=== Begin Enclosure ===

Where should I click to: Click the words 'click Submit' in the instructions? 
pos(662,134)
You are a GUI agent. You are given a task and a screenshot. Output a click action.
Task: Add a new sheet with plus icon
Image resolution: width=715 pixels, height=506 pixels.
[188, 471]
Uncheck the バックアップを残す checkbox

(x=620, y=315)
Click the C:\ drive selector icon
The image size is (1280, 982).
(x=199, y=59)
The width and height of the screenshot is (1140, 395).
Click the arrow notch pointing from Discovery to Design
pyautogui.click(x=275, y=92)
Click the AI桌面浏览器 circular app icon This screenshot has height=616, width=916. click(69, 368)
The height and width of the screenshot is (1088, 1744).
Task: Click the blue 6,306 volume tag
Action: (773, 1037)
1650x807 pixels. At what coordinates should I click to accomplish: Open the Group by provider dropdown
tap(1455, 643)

=== End Enclosure ===

**What you have to do**. The records above must be repeated exactly, every one of them.

**Output for this task**.
Where should I click to: Click the words 'click Submit' in the instructions? 
pos(662,134)
You are a GUI agent. You are given a task and a screenshot. Output a click action.
Task: Add a new sheet with plus icon
Image resolution: width=715 pixels, height=506 pixels.
[188, 471]
Uncheck the バックアップを残す checkbox

(x=620, y=315)
Click the C:\ drive selector icon
The image size is (1280, 982).
(x=199, y=59)
The width and height of the screenshot is (1140, 395).
Click the arrow notch pointing from Discovery to Design
pyautogui.click(x=275, y=92)
Click the AI桌面浏览器 circular app icon This screenshot has height=616, width=916. click(69, 368)
The height and width of the screenshot is (1088, 1744).
Task: Click the blue 6,306 volume tag
Action: (773, 1037)
1650x807 pixels. At what coordinates should I click to accomplish: Open the Group by provider dropdown
tap(1455, 643)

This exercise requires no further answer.